### What the task requires
Pull every line holding the word "split" from the data below and copy it.

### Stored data
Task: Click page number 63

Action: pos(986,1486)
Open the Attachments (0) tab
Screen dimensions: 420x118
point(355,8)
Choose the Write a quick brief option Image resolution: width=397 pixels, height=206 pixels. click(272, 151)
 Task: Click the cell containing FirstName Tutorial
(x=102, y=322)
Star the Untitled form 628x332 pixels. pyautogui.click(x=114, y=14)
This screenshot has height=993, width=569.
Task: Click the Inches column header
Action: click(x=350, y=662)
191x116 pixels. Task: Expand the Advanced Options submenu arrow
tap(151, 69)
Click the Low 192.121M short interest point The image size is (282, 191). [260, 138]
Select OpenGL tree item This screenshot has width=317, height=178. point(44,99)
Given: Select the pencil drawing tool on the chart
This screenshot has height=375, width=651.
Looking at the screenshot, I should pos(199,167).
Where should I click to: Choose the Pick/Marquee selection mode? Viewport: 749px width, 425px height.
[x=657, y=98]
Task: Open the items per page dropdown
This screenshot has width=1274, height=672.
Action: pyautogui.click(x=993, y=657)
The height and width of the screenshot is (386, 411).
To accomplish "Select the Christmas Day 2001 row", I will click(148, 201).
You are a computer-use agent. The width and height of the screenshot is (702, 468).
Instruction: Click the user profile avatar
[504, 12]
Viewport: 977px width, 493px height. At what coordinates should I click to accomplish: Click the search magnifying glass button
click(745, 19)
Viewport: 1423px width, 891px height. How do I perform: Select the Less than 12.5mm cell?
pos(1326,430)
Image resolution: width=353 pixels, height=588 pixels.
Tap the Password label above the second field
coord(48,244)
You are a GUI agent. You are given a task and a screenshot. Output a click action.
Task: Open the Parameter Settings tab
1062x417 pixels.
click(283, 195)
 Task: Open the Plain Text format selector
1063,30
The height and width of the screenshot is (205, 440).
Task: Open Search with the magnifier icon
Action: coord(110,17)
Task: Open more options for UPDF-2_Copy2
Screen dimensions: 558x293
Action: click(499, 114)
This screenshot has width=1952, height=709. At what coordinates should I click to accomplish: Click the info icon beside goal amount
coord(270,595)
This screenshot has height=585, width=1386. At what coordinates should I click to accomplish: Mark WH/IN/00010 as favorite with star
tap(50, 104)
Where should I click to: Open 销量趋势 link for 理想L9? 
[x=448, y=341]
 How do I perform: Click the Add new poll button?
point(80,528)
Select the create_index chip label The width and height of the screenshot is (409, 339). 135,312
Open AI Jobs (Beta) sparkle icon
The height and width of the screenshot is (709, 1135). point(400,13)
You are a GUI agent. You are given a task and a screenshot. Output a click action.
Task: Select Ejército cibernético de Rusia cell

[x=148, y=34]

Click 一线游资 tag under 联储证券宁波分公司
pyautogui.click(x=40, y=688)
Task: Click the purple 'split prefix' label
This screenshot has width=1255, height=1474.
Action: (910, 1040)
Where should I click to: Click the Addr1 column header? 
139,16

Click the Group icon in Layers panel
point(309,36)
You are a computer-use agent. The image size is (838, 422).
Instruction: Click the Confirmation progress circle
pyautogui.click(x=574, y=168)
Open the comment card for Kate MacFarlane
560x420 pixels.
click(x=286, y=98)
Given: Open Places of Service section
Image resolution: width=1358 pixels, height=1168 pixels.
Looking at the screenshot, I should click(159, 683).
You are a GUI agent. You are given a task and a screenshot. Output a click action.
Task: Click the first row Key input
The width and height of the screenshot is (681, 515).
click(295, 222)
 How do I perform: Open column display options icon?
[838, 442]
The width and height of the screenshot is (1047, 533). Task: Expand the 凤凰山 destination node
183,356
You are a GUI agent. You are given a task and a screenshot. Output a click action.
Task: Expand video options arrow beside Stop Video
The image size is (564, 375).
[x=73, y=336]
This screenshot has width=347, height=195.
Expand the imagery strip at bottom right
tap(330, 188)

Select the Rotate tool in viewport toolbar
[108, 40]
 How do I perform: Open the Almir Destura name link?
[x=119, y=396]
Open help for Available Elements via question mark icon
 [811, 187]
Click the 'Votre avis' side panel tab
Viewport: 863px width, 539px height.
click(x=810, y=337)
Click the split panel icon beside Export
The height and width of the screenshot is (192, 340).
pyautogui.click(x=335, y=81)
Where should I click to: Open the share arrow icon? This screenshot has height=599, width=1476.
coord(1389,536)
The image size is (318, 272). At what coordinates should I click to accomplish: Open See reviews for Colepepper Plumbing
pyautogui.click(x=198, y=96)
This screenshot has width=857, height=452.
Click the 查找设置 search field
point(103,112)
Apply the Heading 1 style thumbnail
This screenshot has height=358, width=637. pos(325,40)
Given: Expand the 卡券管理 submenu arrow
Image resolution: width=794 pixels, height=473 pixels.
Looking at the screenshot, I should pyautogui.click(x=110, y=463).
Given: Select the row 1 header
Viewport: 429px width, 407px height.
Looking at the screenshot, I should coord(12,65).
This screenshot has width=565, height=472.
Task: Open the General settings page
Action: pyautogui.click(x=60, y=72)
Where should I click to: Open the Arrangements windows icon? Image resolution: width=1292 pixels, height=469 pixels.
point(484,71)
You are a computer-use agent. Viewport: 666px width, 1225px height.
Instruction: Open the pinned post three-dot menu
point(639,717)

### Task response
Task: Click the purple 'split prefix' label
Click the split panel icon beside Export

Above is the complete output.